> **What is expected**
Write out again each line of the material below, unchanged, from the first one to the line that holds "Task: Open the White House profile avatar".

> **Excerpted data**
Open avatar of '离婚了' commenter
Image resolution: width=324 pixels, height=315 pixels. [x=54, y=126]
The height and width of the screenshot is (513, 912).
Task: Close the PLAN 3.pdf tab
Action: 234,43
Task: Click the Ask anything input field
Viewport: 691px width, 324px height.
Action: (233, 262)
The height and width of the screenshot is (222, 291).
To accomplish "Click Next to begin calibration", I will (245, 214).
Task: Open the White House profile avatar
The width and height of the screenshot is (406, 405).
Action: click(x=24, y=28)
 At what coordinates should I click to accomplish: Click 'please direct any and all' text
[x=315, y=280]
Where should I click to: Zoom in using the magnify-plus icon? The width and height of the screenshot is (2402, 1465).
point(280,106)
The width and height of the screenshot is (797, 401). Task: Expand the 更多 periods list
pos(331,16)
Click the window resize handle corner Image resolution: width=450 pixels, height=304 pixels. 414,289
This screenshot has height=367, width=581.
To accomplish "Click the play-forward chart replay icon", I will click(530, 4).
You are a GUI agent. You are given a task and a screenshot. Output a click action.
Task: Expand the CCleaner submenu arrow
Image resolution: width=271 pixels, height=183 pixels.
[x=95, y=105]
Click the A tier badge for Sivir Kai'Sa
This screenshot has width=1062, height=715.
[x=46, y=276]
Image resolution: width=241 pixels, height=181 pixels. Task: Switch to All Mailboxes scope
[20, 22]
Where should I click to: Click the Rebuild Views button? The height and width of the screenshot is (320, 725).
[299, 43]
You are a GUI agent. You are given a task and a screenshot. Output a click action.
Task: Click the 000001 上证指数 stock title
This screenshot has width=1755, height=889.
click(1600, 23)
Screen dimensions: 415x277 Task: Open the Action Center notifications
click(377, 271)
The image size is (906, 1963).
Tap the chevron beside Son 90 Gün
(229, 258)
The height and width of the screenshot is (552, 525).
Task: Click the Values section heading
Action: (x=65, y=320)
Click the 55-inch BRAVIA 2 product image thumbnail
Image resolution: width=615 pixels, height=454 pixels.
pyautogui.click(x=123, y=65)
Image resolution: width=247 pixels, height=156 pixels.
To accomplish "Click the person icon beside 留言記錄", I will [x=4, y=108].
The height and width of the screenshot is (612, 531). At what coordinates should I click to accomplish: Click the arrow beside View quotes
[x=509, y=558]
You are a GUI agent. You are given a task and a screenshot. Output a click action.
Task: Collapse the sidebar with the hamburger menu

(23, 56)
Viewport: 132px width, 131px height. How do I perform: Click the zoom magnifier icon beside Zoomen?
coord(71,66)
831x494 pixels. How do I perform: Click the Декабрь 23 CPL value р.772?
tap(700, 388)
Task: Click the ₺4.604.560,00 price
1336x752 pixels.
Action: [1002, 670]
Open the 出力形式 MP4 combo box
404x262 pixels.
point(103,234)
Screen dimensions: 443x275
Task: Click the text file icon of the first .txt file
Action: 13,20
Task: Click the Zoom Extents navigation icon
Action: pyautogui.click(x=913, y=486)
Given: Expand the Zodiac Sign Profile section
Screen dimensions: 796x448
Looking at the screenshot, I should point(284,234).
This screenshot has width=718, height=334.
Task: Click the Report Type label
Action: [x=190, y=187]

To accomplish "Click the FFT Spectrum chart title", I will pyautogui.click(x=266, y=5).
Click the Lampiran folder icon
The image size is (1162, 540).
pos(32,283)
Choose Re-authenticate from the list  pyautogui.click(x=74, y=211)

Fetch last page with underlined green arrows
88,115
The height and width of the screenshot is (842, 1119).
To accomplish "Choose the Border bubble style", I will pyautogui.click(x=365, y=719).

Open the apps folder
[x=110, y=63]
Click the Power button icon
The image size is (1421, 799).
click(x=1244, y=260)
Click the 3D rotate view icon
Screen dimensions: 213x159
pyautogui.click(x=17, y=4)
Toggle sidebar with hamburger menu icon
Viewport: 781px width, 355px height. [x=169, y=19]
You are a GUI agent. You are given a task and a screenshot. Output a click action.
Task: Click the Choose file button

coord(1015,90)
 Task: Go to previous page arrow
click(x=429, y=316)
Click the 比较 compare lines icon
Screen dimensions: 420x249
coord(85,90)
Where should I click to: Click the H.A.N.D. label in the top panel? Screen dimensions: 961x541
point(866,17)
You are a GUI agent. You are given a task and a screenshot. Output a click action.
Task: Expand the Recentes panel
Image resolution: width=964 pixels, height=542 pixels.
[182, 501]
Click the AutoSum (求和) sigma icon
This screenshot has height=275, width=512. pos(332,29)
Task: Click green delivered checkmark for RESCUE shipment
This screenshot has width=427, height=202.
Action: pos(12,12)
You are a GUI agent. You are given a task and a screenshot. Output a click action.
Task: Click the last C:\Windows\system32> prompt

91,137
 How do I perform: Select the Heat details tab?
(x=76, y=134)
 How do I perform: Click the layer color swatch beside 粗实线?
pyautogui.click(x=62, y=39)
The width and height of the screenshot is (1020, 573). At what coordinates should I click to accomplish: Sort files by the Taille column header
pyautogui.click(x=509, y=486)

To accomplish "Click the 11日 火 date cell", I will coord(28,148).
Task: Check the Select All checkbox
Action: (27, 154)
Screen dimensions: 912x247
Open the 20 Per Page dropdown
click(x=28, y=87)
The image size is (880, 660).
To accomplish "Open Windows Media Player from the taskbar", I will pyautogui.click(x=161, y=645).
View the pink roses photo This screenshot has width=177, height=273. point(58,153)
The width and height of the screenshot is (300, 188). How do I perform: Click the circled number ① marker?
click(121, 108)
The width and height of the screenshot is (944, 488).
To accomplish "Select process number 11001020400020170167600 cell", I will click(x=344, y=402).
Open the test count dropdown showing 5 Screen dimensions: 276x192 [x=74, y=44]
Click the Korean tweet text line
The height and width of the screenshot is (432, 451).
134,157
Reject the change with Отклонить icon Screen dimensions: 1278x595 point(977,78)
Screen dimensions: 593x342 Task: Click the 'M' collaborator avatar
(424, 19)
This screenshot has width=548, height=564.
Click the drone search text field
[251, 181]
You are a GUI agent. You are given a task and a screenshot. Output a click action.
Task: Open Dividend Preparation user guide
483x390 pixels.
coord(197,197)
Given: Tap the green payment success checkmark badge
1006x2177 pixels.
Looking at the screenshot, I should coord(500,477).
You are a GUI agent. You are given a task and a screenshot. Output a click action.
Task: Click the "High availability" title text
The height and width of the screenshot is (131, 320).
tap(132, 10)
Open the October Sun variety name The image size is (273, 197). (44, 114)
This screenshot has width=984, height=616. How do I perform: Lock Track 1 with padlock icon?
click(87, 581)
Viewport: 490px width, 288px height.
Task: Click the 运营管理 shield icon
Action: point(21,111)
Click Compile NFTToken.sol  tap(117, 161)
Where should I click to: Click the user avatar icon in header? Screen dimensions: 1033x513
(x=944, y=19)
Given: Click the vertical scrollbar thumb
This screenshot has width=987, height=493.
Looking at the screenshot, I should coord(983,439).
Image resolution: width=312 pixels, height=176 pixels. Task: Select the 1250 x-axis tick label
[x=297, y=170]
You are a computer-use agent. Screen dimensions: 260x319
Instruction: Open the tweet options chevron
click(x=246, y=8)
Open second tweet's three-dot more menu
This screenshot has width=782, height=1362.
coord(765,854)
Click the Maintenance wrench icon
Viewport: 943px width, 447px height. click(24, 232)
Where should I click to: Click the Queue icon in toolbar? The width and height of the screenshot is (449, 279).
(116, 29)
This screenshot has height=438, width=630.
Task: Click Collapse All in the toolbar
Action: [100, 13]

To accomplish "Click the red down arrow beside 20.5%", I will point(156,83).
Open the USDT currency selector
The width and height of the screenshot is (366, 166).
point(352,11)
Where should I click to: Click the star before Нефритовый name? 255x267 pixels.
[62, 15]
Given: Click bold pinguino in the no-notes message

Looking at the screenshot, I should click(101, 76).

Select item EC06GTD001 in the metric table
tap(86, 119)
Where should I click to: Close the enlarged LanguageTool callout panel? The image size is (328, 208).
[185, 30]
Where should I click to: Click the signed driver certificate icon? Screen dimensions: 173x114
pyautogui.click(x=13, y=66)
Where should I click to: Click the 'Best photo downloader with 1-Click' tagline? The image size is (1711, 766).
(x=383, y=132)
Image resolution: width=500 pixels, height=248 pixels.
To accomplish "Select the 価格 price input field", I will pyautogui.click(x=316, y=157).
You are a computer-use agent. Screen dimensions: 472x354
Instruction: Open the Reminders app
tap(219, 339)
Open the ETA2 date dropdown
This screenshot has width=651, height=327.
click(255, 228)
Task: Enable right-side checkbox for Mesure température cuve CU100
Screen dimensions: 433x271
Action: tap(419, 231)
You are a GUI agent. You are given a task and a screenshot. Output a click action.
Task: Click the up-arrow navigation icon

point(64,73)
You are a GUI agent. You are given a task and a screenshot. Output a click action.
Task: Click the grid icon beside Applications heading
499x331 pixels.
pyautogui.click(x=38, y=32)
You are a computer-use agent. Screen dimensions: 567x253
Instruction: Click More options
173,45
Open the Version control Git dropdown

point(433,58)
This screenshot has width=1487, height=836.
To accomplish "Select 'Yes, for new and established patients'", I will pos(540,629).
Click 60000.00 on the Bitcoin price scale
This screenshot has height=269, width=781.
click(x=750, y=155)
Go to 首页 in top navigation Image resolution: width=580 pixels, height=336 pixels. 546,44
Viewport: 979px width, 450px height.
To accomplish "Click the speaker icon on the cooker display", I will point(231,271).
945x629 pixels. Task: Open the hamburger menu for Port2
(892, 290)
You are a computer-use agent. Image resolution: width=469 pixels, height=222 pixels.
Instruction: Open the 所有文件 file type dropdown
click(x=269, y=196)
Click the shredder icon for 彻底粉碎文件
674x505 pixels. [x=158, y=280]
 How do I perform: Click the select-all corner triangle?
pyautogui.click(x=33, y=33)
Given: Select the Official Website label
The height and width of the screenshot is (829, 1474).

> **Response below**
Open avatar of '离婚了' commenter
Image resolution: width=324 pixels, height=315 pixels. [x=54, y=126]
The height and width of the screenshot is (513, 912).
Task: Close the PLAN 3.pdf tab
Action: 234,43
Task: Click the Ask anything input field
Viewport: 691px width, 324px height.
Action: (233, 262)
The height and width of the screenshot is (222, 291).
To accomplish "Click Next to begin calibration", I will (245, 214).
Task: Open the White House profile avatar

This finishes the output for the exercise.